Ash Wednesday

Lent never starts at the right time. It always comes as an unwanted interruption. When did you last hear someone saying, “I can’t wait for Lent”? Or think to yourself, “I wish Ash Wednesday would hurry up!” No, we are just getting used to ordinary time and a rhythm of life when the whistle blows and we are wrenched from our routine and dragged here to dirty our faces, right in the middle of our busy pursuit of more important things.
Lent always comes from outside: we never choose it. Yet it won’t be avoided. Someone is blowing that trumpet; someone’s proclaiming a fast, gathering the people. They are urging us on to an urgency we don’t feel, to a repentance we hardly want, before a God we scarcely trust. And we don’t even get time off!
But we come. Here we are! … We come for ashes. Churches worldwide fill to the brim for those ashes. I like to think our bodies know better than our minds about these matters: that dust is calling to dust.
Why does God finally pay attention and take pity on the people in that last line of that reading from Joel? … Listen! “The LORD, jealous for the sake of the land took pity on the people.” For the sake of the land! You get the impression that God hardly notices all that trumpeting and fasting and assembling, until God notices the land. And I wonder … maybe it’s only our kinship with earth that gets us noticed at all. Is that why we come here year after year—to be soiled: with ash, with dust, with the dirt of the land? Not as camouflage but as talisman: our version of the Passover blood. “See, Lord, the land, and have pity on your people!”

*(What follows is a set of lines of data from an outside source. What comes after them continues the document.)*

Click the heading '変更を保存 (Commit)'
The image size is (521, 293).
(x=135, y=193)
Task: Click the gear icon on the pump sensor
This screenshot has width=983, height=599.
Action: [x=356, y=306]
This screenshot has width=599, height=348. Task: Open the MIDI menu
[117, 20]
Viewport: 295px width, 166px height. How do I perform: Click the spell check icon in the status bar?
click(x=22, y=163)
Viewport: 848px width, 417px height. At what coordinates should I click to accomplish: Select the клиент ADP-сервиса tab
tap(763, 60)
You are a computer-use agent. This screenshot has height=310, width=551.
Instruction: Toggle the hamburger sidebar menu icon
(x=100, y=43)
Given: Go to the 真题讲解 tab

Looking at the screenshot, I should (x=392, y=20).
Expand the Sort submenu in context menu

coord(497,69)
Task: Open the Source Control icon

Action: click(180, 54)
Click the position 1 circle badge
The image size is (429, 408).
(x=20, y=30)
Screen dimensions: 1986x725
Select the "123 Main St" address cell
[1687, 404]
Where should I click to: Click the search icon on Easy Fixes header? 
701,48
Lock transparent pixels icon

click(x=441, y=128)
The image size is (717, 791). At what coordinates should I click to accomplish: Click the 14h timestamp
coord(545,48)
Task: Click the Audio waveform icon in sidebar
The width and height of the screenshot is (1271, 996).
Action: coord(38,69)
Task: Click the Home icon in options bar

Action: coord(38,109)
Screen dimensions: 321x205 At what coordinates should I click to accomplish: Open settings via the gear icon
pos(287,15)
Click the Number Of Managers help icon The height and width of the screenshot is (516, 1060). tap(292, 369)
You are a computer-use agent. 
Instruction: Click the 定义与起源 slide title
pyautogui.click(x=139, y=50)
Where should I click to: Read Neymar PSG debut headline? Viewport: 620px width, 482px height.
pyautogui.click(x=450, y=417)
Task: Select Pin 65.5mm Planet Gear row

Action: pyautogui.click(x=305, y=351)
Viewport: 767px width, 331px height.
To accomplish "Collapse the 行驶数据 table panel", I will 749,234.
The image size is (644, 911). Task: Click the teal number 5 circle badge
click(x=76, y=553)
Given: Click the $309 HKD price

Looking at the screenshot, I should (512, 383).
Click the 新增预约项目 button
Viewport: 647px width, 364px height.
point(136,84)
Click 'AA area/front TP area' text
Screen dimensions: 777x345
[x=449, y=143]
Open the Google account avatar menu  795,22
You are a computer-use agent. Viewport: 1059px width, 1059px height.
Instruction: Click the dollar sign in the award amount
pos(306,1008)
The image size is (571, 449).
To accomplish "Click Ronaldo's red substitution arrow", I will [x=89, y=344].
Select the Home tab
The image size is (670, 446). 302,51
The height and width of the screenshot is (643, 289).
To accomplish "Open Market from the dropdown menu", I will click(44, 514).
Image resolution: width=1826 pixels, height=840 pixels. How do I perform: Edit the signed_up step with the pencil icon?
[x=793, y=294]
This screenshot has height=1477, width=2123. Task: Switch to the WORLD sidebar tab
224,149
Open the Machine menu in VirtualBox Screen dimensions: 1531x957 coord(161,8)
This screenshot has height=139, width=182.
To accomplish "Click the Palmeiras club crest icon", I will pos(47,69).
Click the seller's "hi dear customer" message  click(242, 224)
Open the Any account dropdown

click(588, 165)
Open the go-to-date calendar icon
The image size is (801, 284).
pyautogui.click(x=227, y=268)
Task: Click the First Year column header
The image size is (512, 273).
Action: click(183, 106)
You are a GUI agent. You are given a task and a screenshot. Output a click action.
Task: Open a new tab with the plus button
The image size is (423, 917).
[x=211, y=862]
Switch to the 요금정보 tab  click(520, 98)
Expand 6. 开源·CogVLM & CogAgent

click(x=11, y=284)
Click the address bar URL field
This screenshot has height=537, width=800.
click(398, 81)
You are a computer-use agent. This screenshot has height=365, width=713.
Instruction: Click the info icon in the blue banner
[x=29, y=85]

Today we celebrate our kinship with dirt. “Remember you are dust and to dust you shall return.” We are dust; we are dirt; we are ash; we are earth. We are earthlings, creatures formed from dust and the spittle of God. We are children of Adam—which meant, simply, earth creature before ever it became a personal name.
We are made of earth; we are made for earth. It is what we share. It is soil that unites us to each other, to every other creature of earth, to this very planet, and even to the heavens—since every atom of our bodies is dust and ash of long dead suns. And even here on earth, every atom of our bodies has been used before, countless times, in other bodies; human, animal, insect. We breathe the very breath of Shakespeare and Stalin. There is, literally, a little of Jesus in all of us—and something of the slime-mold.
But haven’t we always been uppity creatures. Since our clay was first fashioned we’ve been struggling to climb out of the dirt and clean up our act. We do so like to dress up; we cover our clay with finery; we hide our origins in the soiled earth under whatever mask we can find. We put on a polished face for the God who made us and project an image for all to see; one endless diversionary tactic lest we be revealed for who we are—and who we’ve always been. I reckon the original sin is not so much Pride as Shame. Shame! We were thrown out of Eden and we’ve been in the closet ever since. … But for the sake of the soil God took pity on the people—remember that!
So, this is our beginning, this Lent. Our end is some weeks away, with Jesus and that awkward drama of Holy Week. But what we do in between is what matters. The temptation is to dress up to be ready. But whether it is good deeds, or giving up, or getting clean, we need to be careful our Lenten trajectory matches Jesus’ own, or when we get to Holy Week we’ll be floating miles above the one we want to stand beside. Whatever comes later, Lent is first the season of his failing flesh and his own return to dust.
So let us fall back on humility this Lent: let us be humus, human. To be human is to be something made, and made of the same stuff as all other things. Made from dirt for a humble beauty God longs for us to accept. We are after all just soil—but soil singing a song of reconciliation for all creatures. Let us bear the mark of our making with humble pride.